The first graph property enforces to have one single strongly connected component containing $\left|\mathrm{𝙽𝙾𝙳𝙴𝚂}\right|$ vertices. The second graph property imposes to only have circuits. Since each vertex of the final graph has only one successor we do not need to use set variables for representing the successors of a vertex.

Parts (A) and (B) of Figure 5.53.2 respectively show the initial and final graph associated with the Example slot. The $\mathrm{𝚌𝚒𝚛𝚌𝚞𝚒𝚝}$ constraint holds since the final graph consists of one circuit mentioning once every vertex of the initial graph.

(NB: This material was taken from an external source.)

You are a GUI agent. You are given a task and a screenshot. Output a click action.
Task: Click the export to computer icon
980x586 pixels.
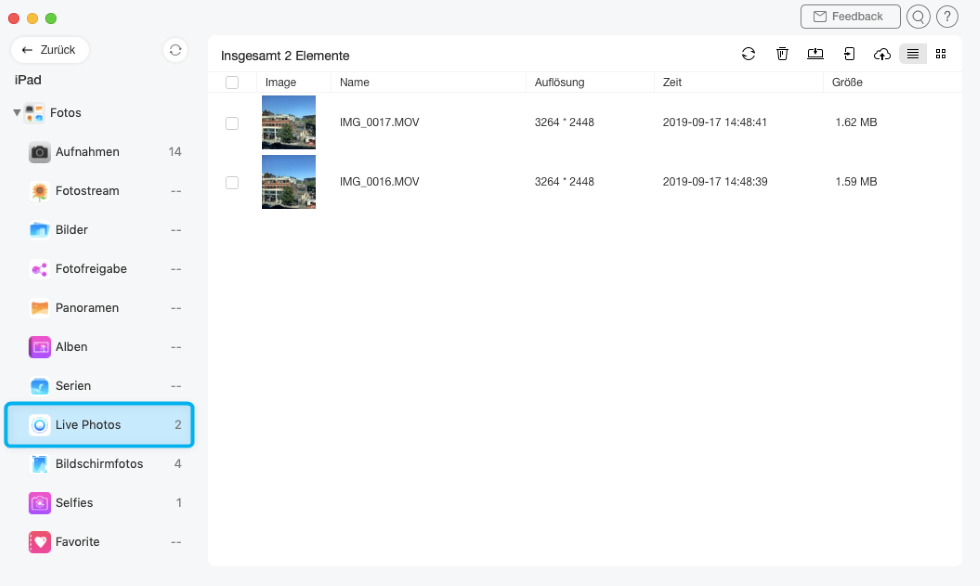click(x=815, y=54)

Figure 5.53.2. Initial and final graph of the $\mathrm{𝚌𝚒𝚛𝚌𝚞𝚒𝚝}$ constraint

(a)	(b)

Since the initial graph contains $\left|\mathrm{𝙽𝙾𝙳𝙴𝚂}\right|$ vertices the final graph contains at most $\left|\mathrm{𝙽𝙾𝙳𝙴𝚂}\right|$ vertices. Therefore we can rewrite the graph property $\mathrm{𝐌𝐈𝐍}\_\mathrm{𝐍𝐒𝐂𝐂}=\left|\mathrm{𝙽𝙾𝙳𝙴𝚂}\right|$ to $\mathrm{𝐌𝐈𝐍}\_\mathrm{𝐍𝐒𝐂𝐂}\ge \left|\mathrm{𝙽𝙾𝙳𝙴𝚂}\right|$. This leads to simplify $\underline{\overline{\mathrm{𝐌𝐈𝐍}\_\mathrm{𝐍𝐒𝐂𝐂}}}$ to $\overline{\mathrm{𝐌𝐈𝐍}\_\mathrm{𝐍𝐒𝐂𝐂}}$.

Because of the graph property $\mathrm{𝐌𝐈𝐍}\_\mathrm{𝐍𝐒𝐂𝐂}=\left|\mathrm{𝙽𝙾𝙳𝙴𝚂}\right|$ the final graph contains at least one vertex. Since a vertex $v$ belongs to the final graph only if there is an arc that has $v$ as one of its extremities the final graph contains at least one arc. Therefore $\mathrm{𝐌𝐀𝐗}\_\mathrm{𝐈𝐃}$ is greater than or equal to 1. So we can rewrite the graph property $\mathrm{𝐌𝐀𝐗}\_\mathrm{𝐈𝐃}=1$ to $\mathrm{𝐌𝐀𝐗}\_\mathrm{𝐈𝐃}\le 1$. This leads to simplify $\underline{\overline{\mathrm{𝐌𝐀𝐗}\_\mathrm{𝐈𝐃}}}$ to $\underline{\mathrm{𝐌𝐀𝐗}\_\mathrm{𝐈𝐃}}$.